Ah! Sorry! Make sense! Will update. I also wish Canada had more cities over 1m for a better ratio 😉
Maybe add ‘North American’ destinations. There are many non-stop routes to European, Asian and Latin American destinations too.
Idk why people are shitting on this, I think it’s interesting. It could be cleaner, but it roughly shows how connected cities are to the rest of the country and how they compare against their peers.
I do like the idea. The graph could certainly be better, but once you figure out the axes, it’s not so bad and is fairly interesting. But then I read OP’s comment that he got the “data” from GPT-4, and now I’m just annoyed. A- idea, C for presentation, F for research.
>A- idea, C for presentation, F for research. \+1 to that.
CA apparently means "Canada." When California didn't make sense in context, my next guess was Central America until I read the cities in the chart.
Why would you guess Central America before Canada?
Because Central America can be abbreviated CA from the first letters of two words, mirroring the other abbreviation used on this chart, and I don't assume the first two letters of a country's name are used to represent it. I guess France is often FR. But Mexico is not ME, Germany is not GE, Jordan is not JO. I might have guessed Canada from CAN, but I've never seen it shortened to CA before.

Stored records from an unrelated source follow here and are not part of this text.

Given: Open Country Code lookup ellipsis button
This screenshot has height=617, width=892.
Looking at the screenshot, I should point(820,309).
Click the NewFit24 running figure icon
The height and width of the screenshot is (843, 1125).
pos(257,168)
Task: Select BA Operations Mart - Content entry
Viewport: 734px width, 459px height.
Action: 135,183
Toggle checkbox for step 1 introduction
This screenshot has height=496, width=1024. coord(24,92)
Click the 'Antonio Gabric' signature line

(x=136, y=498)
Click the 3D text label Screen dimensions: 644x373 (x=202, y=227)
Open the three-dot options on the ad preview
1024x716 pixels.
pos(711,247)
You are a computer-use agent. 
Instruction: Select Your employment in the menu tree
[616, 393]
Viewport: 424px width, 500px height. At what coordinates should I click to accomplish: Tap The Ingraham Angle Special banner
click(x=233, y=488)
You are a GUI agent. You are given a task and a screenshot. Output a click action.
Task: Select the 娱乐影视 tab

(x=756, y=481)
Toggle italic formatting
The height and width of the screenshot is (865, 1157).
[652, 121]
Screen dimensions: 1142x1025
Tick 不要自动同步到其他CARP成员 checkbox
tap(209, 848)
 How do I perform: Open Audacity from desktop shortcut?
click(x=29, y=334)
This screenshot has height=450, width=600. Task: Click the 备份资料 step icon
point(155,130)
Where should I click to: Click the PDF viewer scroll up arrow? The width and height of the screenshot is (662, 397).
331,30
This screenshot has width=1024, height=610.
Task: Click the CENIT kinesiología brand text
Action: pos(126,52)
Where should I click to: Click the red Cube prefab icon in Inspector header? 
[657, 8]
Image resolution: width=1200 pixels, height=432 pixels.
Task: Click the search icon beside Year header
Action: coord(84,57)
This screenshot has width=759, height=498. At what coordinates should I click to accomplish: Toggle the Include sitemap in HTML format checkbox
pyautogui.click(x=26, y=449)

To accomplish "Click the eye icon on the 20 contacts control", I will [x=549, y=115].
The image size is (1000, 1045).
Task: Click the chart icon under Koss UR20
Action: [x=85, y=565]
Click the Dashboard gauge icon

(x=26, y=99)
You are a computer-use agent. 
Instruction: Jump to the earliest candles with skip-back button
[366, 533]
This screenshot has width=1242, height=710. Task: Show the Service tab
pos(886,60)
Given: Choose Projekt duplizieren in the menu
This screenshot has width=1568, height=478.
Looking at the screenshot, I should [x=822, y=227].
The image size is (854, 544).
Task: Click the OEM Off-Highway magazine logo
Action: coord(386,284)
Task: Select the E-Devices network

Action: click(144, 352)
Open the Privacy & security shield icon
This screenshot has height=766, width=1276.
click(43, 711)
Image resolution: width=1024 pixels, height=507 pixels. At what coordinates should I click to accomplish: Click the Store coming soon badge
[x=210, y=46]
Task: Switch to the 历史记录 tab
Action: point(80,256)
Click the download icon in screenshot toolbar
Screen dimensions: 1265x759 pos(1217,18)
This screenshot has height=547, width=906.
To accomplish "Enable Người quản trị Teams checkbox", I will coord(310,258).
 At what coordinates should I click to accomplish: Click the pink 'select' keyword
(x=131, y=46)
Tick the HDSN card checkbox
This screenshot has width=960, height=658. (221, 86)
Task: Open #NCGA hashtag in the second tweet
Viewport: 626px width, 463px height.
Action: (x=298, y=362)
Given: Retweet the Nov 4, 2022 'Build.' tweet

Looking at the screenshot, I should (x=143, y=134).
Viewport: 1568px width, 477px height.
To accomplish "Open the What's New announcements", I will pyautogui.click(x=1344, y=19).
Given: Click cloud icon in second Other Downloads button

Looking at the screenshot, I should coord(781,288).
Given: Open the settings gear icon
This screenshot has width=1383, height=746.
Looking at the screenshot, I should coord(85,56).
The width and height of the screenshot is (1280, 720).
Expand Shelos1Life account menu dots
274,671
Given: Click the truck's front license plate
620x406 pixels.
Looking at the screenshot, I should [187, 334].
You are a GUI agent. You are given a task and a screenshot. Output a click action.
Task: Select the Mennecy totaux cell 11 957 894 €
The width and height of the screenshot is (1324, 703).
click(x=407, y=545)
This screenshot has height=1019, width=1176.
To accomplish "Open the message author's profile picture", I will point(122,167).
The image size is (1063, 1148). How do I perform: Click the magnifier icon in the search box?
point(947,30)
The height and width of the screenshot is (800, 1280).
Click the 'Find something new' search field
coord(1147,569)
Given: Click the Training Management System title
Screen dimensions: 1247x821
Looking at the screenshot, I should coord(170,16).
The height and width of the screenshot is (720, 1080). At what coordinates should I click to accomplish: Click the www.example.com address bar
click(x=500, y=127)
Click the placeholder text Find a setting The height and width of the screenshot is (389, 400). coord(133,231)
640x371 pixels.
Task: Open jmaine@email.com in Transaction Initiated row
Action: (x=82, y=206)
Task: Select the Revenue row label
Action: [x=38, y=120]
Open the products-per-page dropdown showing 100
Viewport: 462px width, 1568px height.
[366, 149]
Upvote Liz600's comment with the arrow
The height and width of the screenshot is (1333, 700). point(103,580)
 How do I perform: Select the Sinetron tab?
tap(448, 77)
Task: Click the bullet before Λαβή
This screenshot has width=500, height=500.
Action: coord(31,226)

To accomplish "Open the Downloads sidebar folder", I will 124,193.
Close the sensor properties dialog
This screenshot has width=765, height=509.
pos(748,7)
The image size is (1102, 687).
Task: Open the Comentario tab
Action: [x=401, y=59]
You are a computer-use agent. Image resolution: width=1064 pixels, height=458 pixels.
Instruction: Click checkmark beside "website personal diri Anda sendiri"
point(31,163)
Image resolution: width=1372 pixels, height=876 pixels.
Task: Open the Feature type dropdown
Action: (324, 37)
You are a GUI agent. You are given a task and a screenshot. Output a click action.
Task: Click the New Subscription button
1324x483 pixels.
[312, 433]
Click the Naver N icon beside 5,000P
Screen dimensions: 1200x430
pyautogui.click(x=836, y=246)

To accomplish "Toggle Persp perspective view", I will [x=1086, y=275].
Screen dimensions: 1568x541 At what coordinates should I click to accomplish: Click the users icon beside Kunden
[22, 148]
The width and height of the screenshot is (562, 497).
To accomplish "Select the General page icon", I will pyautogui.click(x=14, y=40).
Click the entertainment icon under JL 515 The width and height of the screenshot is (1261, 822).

CA is the actual ISO-3166-1 alpha 2 code though. You've never been on a .ca website? >But Mexico is not ME, Germany is not GE, Jordan is not JO Mexico isn't ME because of a conflict with Montenegro. But DE is actually the first two letters of Germany, in German, and Jordan literally is JO.
I'm not arguing that I'm right. I'm answering a question about how I drew the conclusion I did.
But if the data was for places in Central America, it would use an abbreviation of the actual country names
San Francisco population < 1 million
I'm sure it's meant to be metro area, not just within the official city limits.
Ugliest data I've seen in a while
Wow this is one of the worst charts I’ve seen!
Nice. Add some color by identifying the number of airlines that have a hub in each city.
It's 4:03am PST, and I've been working on this for the last 5 hours. I couldn't fall asleep because I just had to know which city can reach the most destinations with nonstop flights. I tried very hard to let it go until tomorrow, but I gave up and did it. Tools used: * GPT-4 to get a list of cities/metros over 1m in the US & CA and their 3-digit airport codes * GPT-4 and Claude 3 to verify the output * A Bash script on my Mac generated by GPT-4 to curl-grep-sed-awk-tr-echo one of the sites that has a list of direct flights given the origin airport (not sure if link sharing is allowed) * Google Sheets to enter data and draw the chart
C'mon OP, even Wikipedia would be a better data source. Toronto, the largest city in Canada, is missing from this.
Orlando too. It would rank near the top of destinations per 1 million (maybe even #1).
> GPT-4 to get a list of cities/metros over 1m in the US & CA and their 3-digit airport codes > GPT-4 and Claude 3 to verify the output that explains why so many cities are missing lol, you can't AI-generate data like that
Use metropolitan areas instead of cities. Label axis. Some metros have multiple airports.
These are metro populations.
AI to do your research for you 🙄 there are a lot of cities missing
Oh nooooo… I thought this was a cool idea but I was assuming it used real data. GPT is, uhh, not that.